Not Getting Along in Westminster, Colorado
Dear Not Getting Along: Compatibility isn’t something you have. It’s something the two of you create. The similarities and personality traits that attract two people to each other—such as common tastes in music, art, travel and food—is what gets you together, not what typically keeps you together.
Here are some of the most important behaviors and attitudes that two people must cultivate and develop over time in order for them to feel compatible with each other:
- Treating the other person with respect. This includes the assumption of good will, absence of malice and benefit of doubt.
- Open and skilled communication. Compatible couples share their secrets, personal intimacies, delights, thoughts, feelings, hopes, wishes, hurts, frustrations, disappointments, yearnings and fears with each other. Good communication is reciprocal sharing, which is more than just bombarding someone with your thoughts and feelings. It is also about knowing the difference between “talking at” and “talking with” someone, being interested and inquisitive about the other person’s emotions, needs and desires, being an extremely good listener and hearing the other person’s feelings without being defensive, hostile or dismissing.

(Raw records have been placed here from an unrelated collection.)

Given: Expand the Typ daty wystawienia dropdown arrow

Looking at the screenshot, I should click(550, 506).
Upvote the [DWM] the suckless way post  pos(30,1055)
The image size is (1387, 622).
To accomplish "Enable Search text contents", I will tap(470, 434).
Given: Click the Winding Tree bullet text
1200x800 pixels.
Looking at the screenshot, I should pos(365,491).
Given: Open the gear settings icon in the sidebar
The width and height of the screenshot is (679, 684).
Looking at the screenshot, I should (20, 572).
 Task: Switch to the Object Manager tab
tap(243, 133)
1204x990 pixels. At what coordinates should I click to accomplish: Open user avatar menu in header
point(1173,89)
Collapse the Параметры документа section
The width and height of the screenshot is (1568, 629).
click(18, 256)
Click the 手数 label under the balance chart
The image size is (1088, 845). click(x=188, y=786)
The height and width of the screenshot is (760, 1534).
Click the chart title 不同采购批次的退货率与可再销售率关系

- Compatible couples have figured out positive ways of dealing with grievances, disagreements, disappointments and past wounds. This comprises good problem solving, negotiating, compromising and negotiating skills, and assumes an absence of anger, cold silent treatment or rough words.
- Trust. This incorporates being faithful and loyal, and not doing or saying anything that violates that loyalty.
- Compatible couples spend time together. They make their relationship a top priority in their lives.
- Being responsive. Making what’s important to your partner, important to you.
- There is a feeling of a true partnership among equals. Major decisions are made jointly. Both believe the division of labor is fair as it relates to roles, chores, children, work and housework.
- Romance. Going out of your way to please, and doing so on an ongoing basis. This includes lot’s of affection.
- Sex. Equally interested in pleasing your partner as you are in being pleased.
- Honesty. Keeping your word, your promises and your agreements. Saying what you mean, and meaning what you say.
- Friendship and support. You treat your partner as a friend and ally.
- Fun. Compatible couples have learned to have fun with each other on a regular basis.
- Staying emotionally connected with each other.